TASK PROMPT -
Omit the pictures, and output the rest of the entries exactly as written.

MATERIAL SHOWN -

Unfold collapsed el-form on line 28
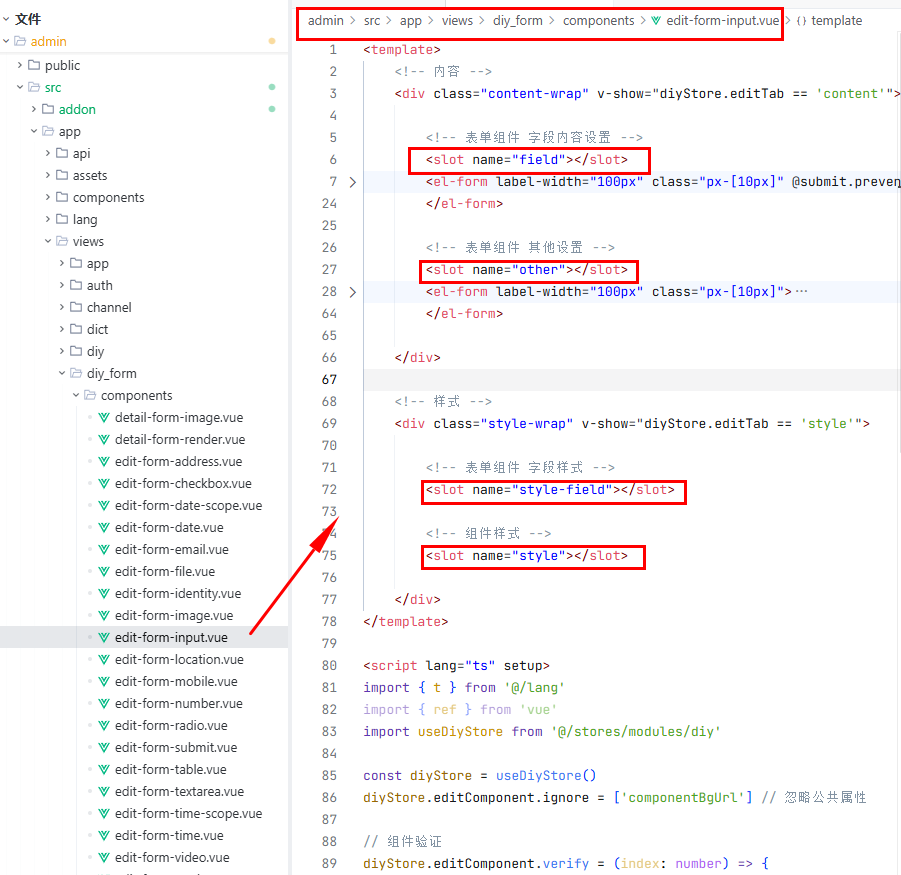This screenshot has width=901, height=875. click(352, 292)
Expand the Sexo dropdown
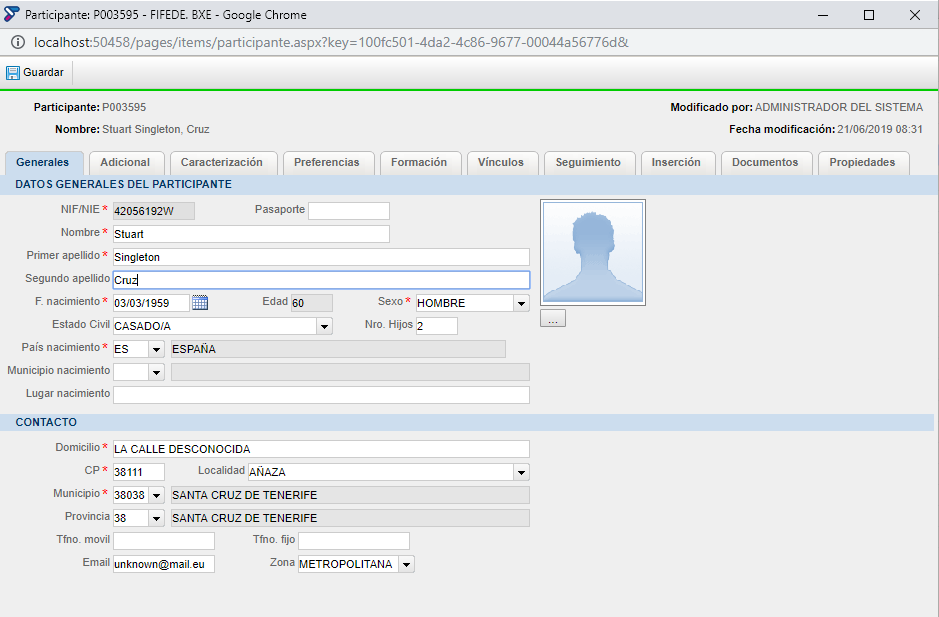939x617 pixels. (522, 303)
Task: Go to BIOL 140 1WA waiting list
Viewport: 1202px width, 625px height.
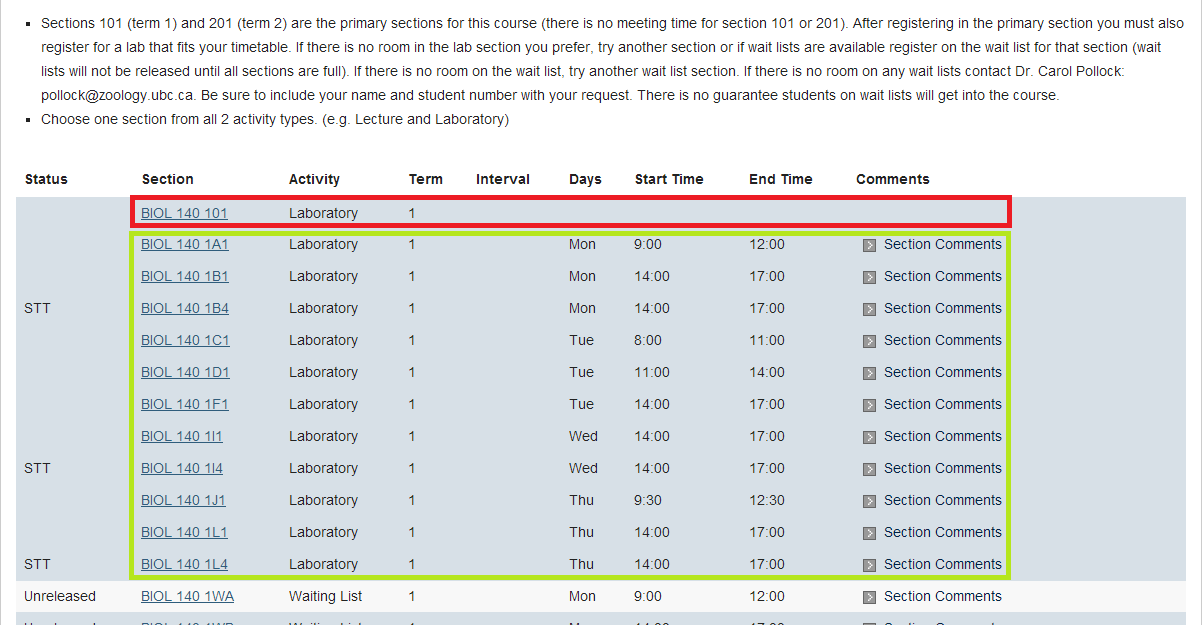Action: pos(187,596)
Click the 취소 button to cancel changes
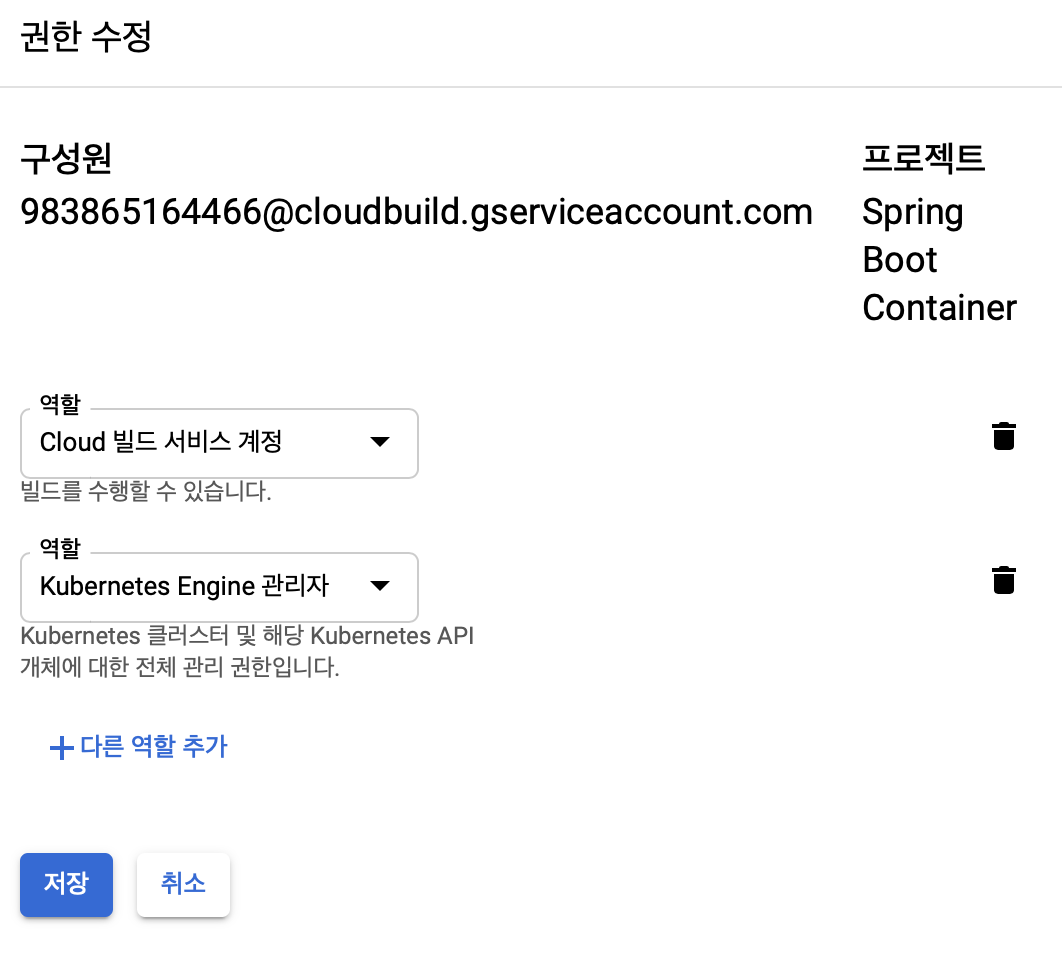Screen dimensions: 1062x964 click(183, 884)
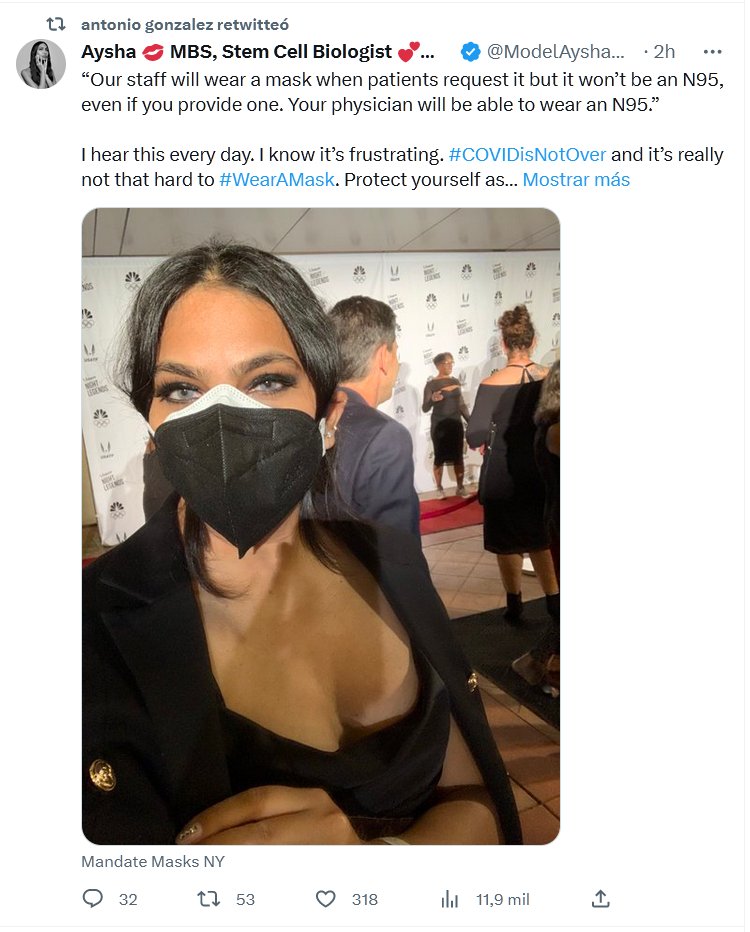Image resolution: width=750 pixels, height=932 pixels.
Task: Retweet using the retweet arrows icon
Action: [x=208, y=898]
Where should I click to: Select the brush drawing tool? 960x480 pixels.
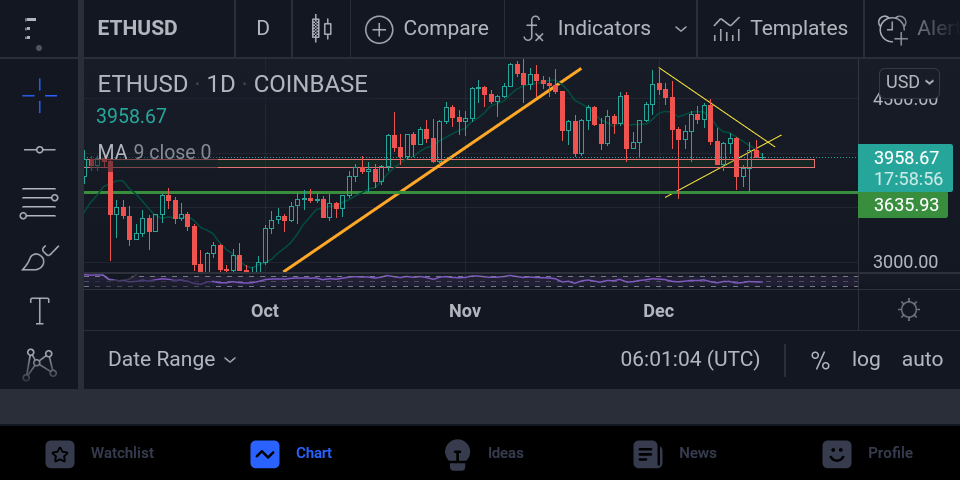[40, 258]
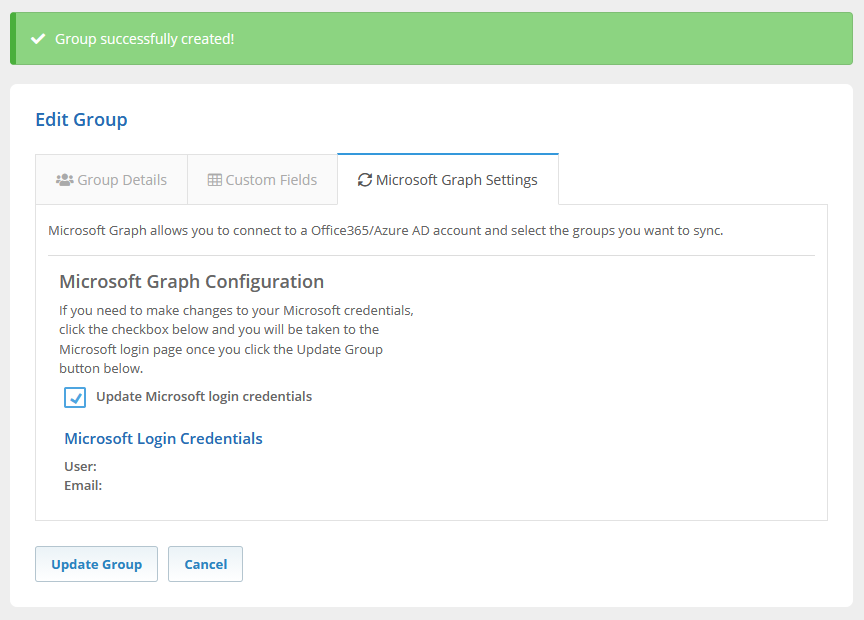This screenshot has width=864, height=620.
Task: Click the checkmark icon in the success banner
Action: coord(38,39)
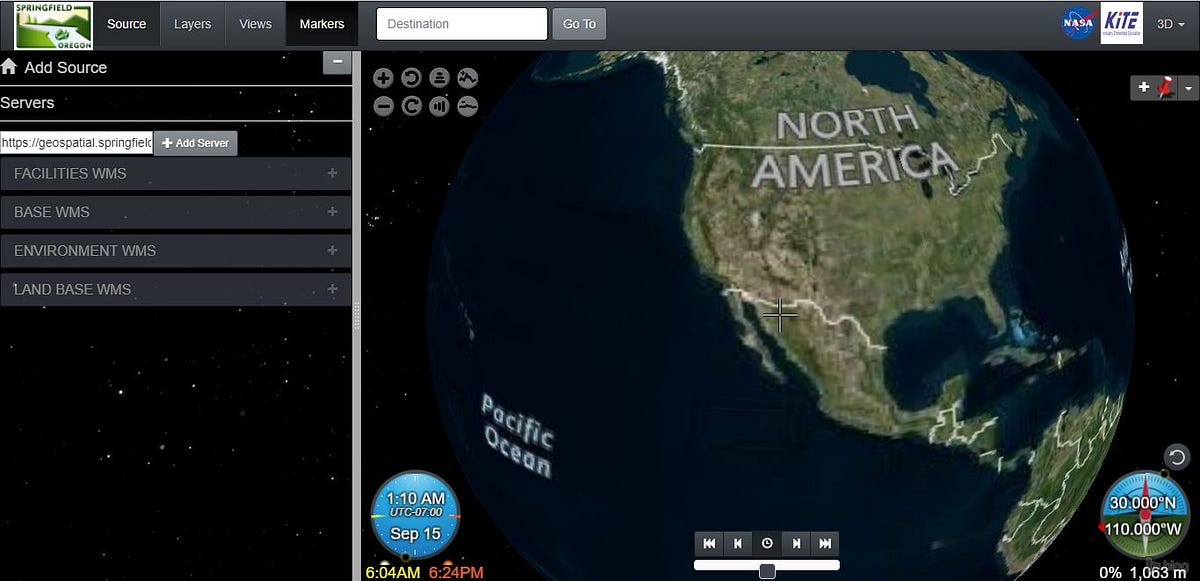Click the NASA logo

click(x=1077, y=22)
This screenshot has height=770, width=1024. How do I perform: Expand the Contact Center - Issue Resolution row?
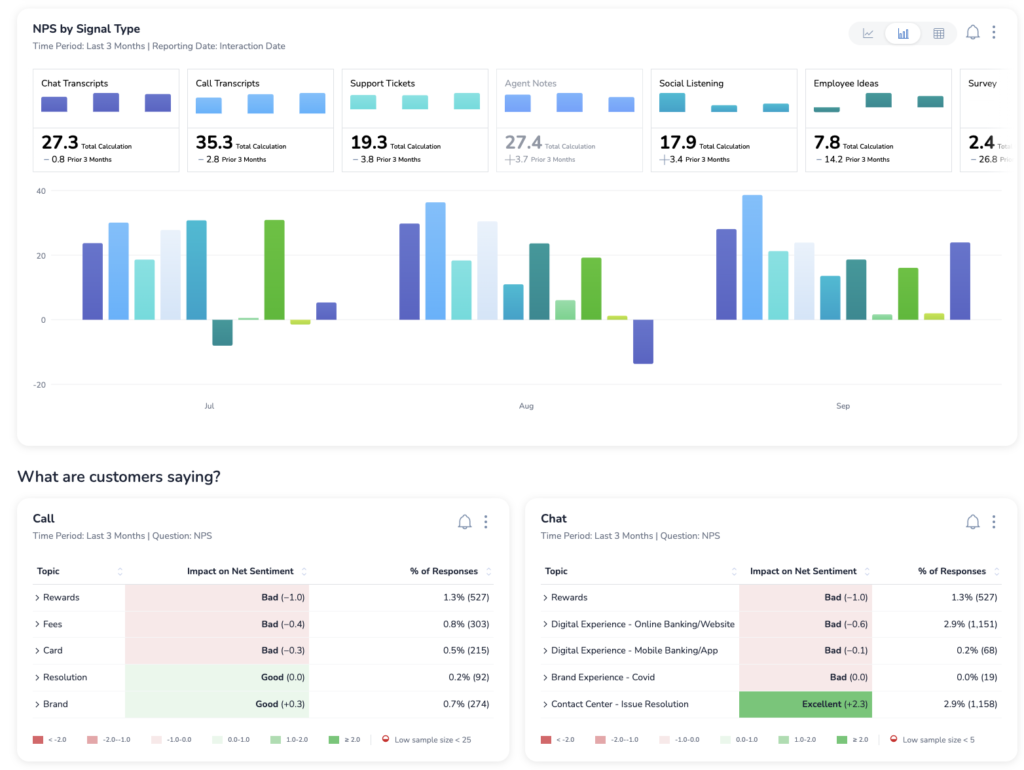pyautogui.click(x=545, y=704)
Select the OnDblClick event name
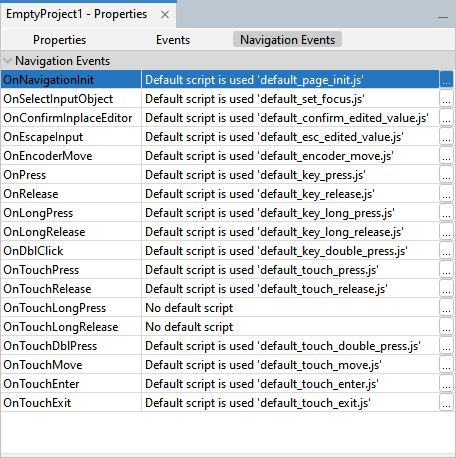The height and width of the screenshot is (458, 456). click(x=33, y=251)
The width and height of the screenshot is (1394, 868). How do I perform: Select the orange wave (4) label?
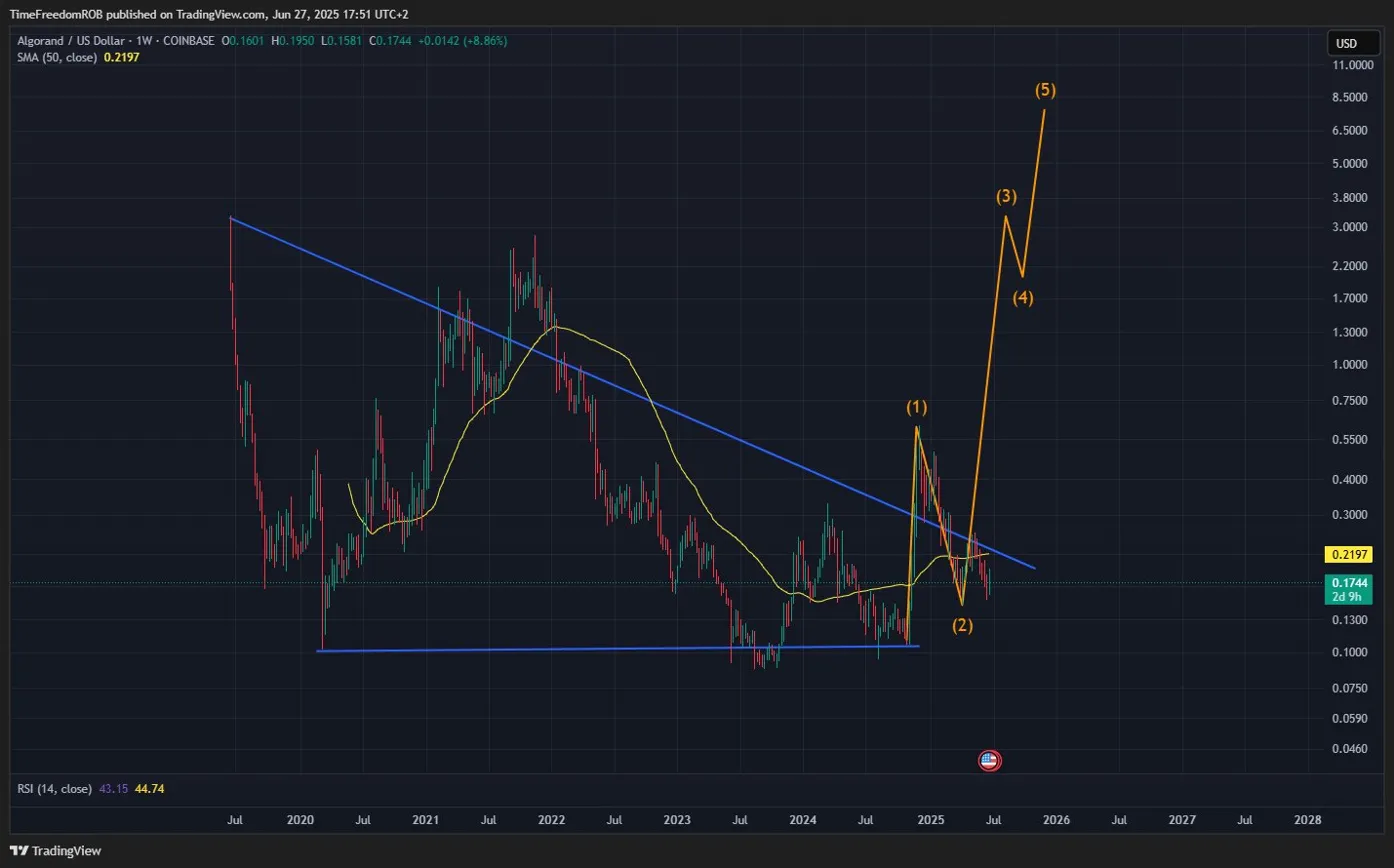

TASK OUTPUT -
Unfold collapsed el-form on line 28
This screenshot has width=901, height=875. click(352, 292)
Expand the Sexo dropdown
939x617 pixels. (522, 303)
Task: Go to BIOL 140 1WA waiting list
Viewport: 1202px width, 625px height.
Action: pos(187,596)
Click the 취소 button to cancel changes
Screen dimensions: 1062x964 click(183, 884)
Image resolution: width=750 pixels, height=932 pixels.
Task: Retweet using the retweet arrows icon
Action: [x=208, y=898]
Where should I click to: Select the brush drawing tool? 960x480 pixels.
[40, 258]
This screenshot has width=864, height=620.
Task: Click the checkmark icon in the success banner
Action: coord(38,39)
Click the NASA logo

click(x=1077, y=22)
This screenshot has height=770, width=1024. How do I perform: Expand the Contact Center - Issue Resolution row?
pyautogui.click(x=545, y=704)
Select the OnDblClick event name
The height and width of the screenshot is (458, 456). click(x=33, y=251)
The width and height of the screenshot is (1394, 868). How do I perform: Select the orange wave (4) label?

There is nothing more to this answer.